In the spandex-clad, aerobics-infused Southern California of the early ’80s, “healthy option” sandwich wraps began their climb toward near ubiquity in modern American cuisine. Wraps are actually on par with their bread-based cousins for calories and carbs, but don’t tell the workout wonks.
Wraps in various forms have been a favorite among Mexicans, Armenians, Greeks, Turks, Kurds and Lebanese for a long time, with striking similarity in construction. Start with unleavened flatbread (tortilla, lavash, pita), add some meat, veggies and sauce, then wrap it up and dig in. Simple, portable, satisfying.
Wrap It Up, located in a south-Reno strip-mall, offers little by way of ambience. It’s a quick-service lunch and light-dinner business, clean and decorated in “yes, we have food and soda” signage, but nothing to write home about. The staff and owners are very friendly and hospitable, making for a perfectly acceptable “grab a quick bite to eat while shopping” spot.
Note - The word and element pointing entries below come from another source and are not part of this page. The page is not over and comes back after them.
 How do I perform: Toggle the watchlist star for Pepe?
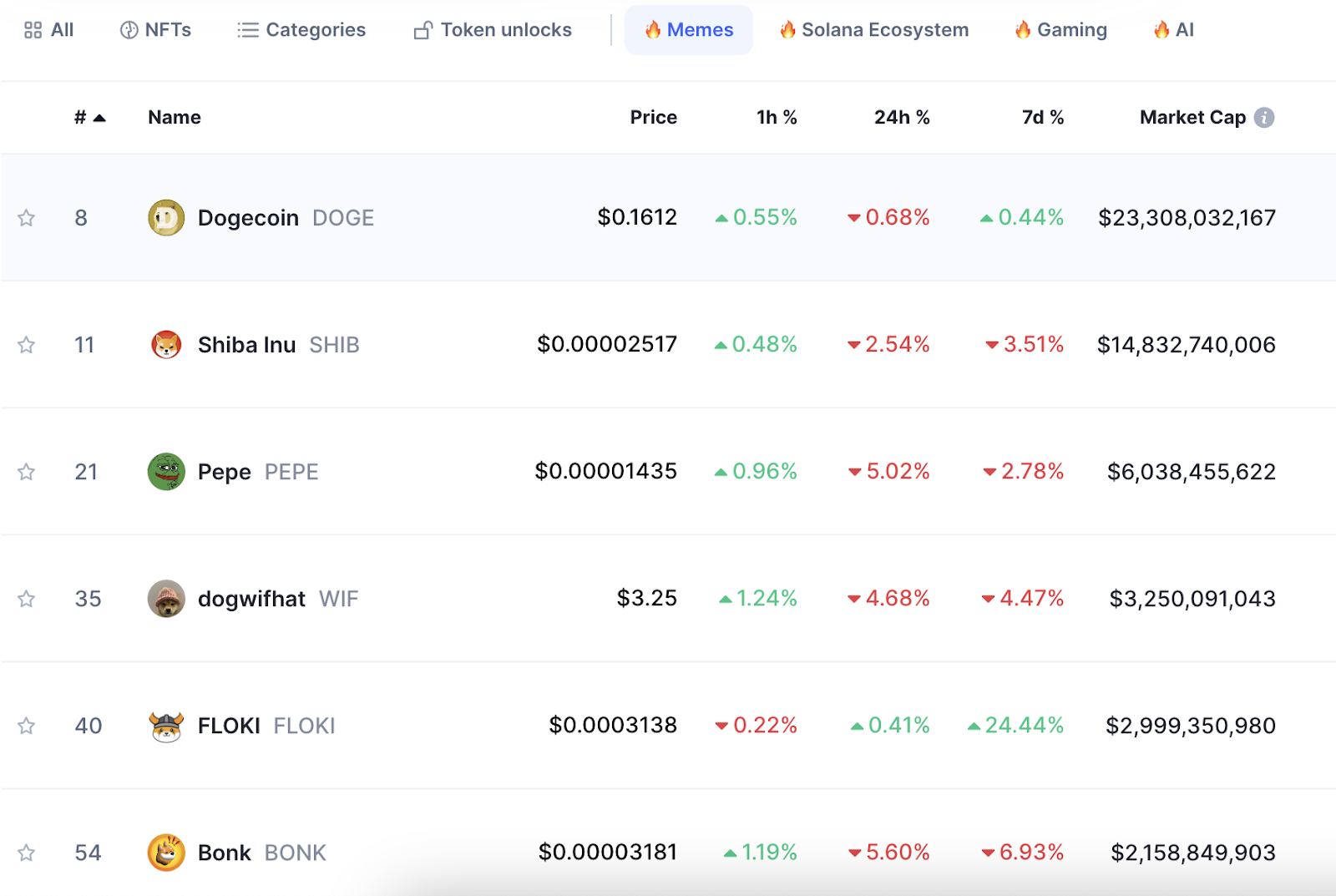coord(27,472)
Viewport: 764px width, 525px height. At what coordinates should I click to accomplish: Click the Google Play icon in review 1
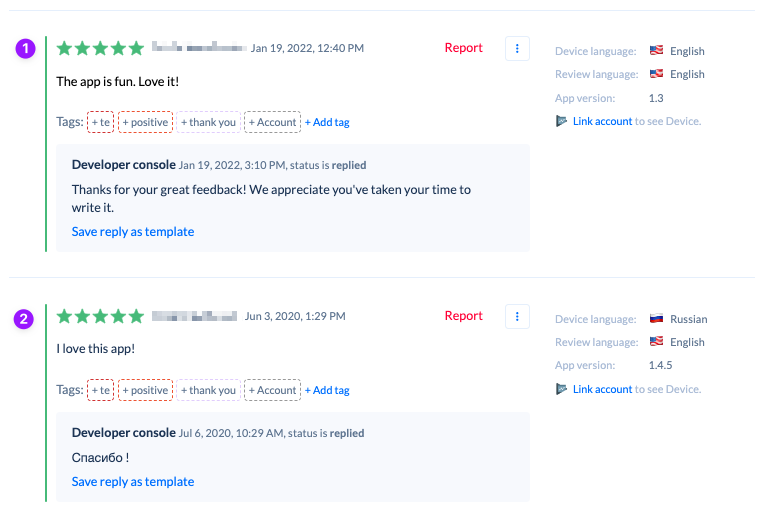pyautogui.click(x=562, y=121)
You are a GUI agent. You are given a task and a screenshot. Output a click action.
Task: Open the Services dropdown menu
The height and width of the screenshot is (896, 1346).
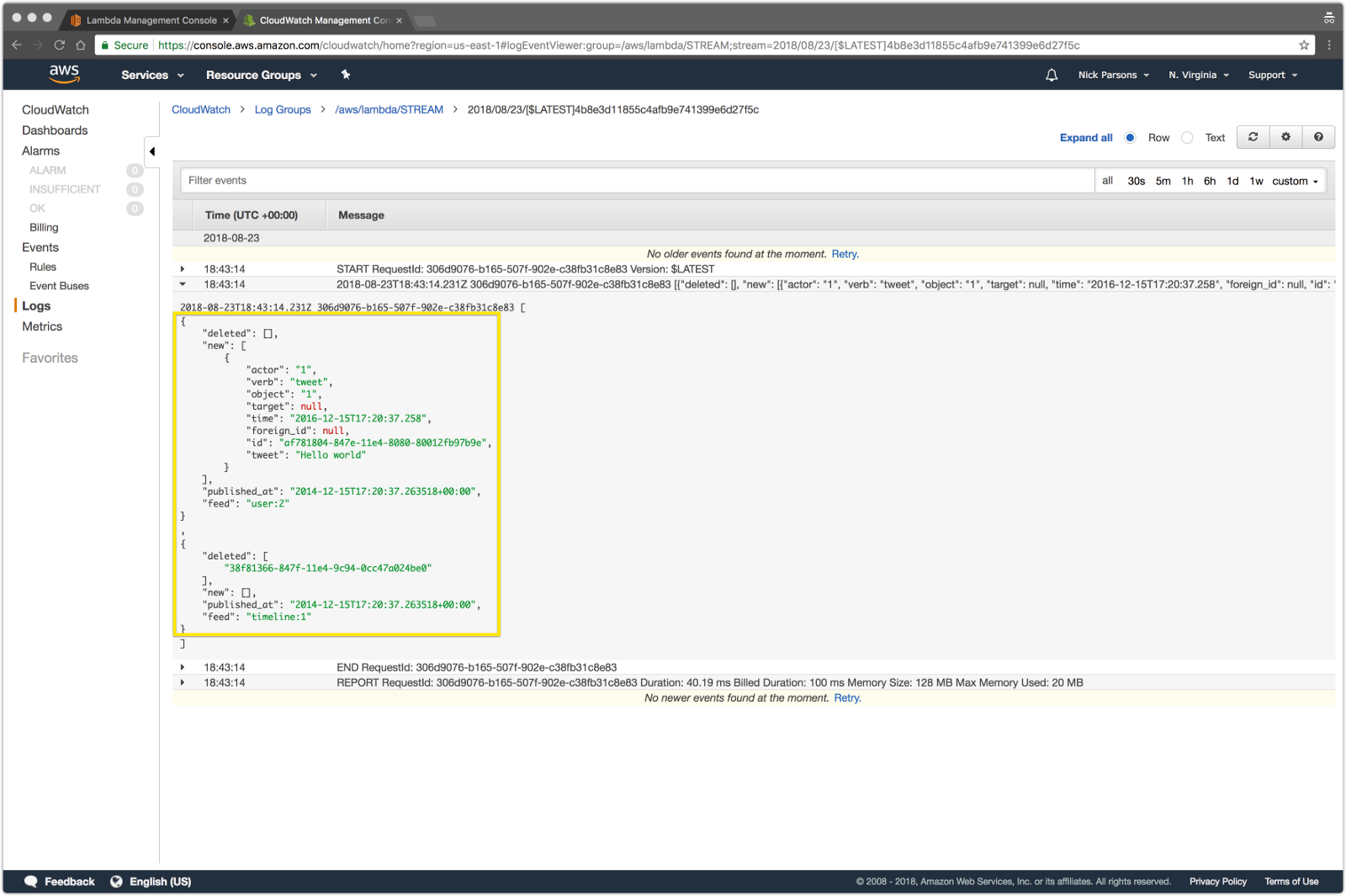(x=152, y=75)
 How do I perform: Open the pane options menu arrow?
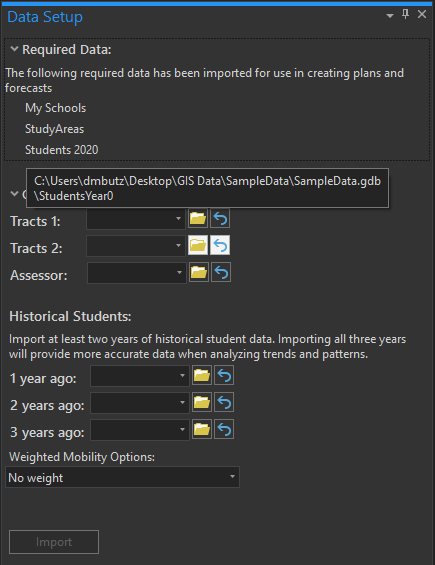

The menu states “Mediterranean,” which in this instance means a mashup of Lebanese, Greek, Turk and Arabic foods. I’ve enjoyed all of the above at various times in various places, so I was definitely interested in sampling a variety. Frankly, the best/worst thing about writing food reviews is my compulsion to sample as much as I can in order to give a complete report.
Vertical, rotating spit-roasted meat that is served thin-shaved has many names. gyros in Greece, doner kebab in Turkey, shawarma in the Levant, tacos al pastor in Mexico, etc. In Reno, it’s difficult to find a place that serves a related cuisine that actually employs the real deal. Most often I’ve been served “gyros” featuring microwaved, pre-packaged strips of hopefully-lamb-but-who-knows meat. My compliments to Wrap It Up for cooking their shawarma on a spit/kebab the proper way, right in plain view as the gods intended.
The mixed shawarma wrap ($8) was better than good—it was great. Seriously, I’d drive across town for another taste of it. Spit-roasted beef and chicken, crunchy-yet-tender veggies, and sauce resulting in a great blend of flavors. Definitely the best thing on the menu, and among the best of its kind in town.
The gyro wrap ($7) was pretty tasty, though it consisted of marinated chicken breast rather than the more-traditional lamb (for a Greek-style gyro). The sauce was more Turkish cacik than Greek tzatziki, and the “pita” was the same non-pocket flatbread as other wraps on the menu (more akin to lavash). It didn’t make my Top 5 Best Gyros list, but I enjoyed it nonetheless.
In addition to the wraps, my wife and I sampled some of the combo platters ($10-12), but weren’t as impressed. I love hummus—we make our own at home—and I’ve had some decent falafel, but this version was quite dry and the hummus was grainy and uninspiring. I’d say it was simply chickpeas and lemon juice, sans tahini, za’atar, garlic, seasoning, etc. The wedges of flatbread were thin and tough, doing nothing for the overcooked, thin squares of meat. However, the tabouli and shirazi salads were deliciously full of complex flavors, leaving me to wonder why the rest was so lacking.
Stuffed grape leaves are something I’ve enjoyed in the past, but I really disliked the mushy blobs of bulgar and oil we were served. My wife liked the flavor more than I did, but agreed the mushiness was off-putting. On an up-note, the basmati rice with lentils and roasted potatoes were quite good.
As the name implies, stick with those super-tasty shawarma wraps and you’ll leave happy.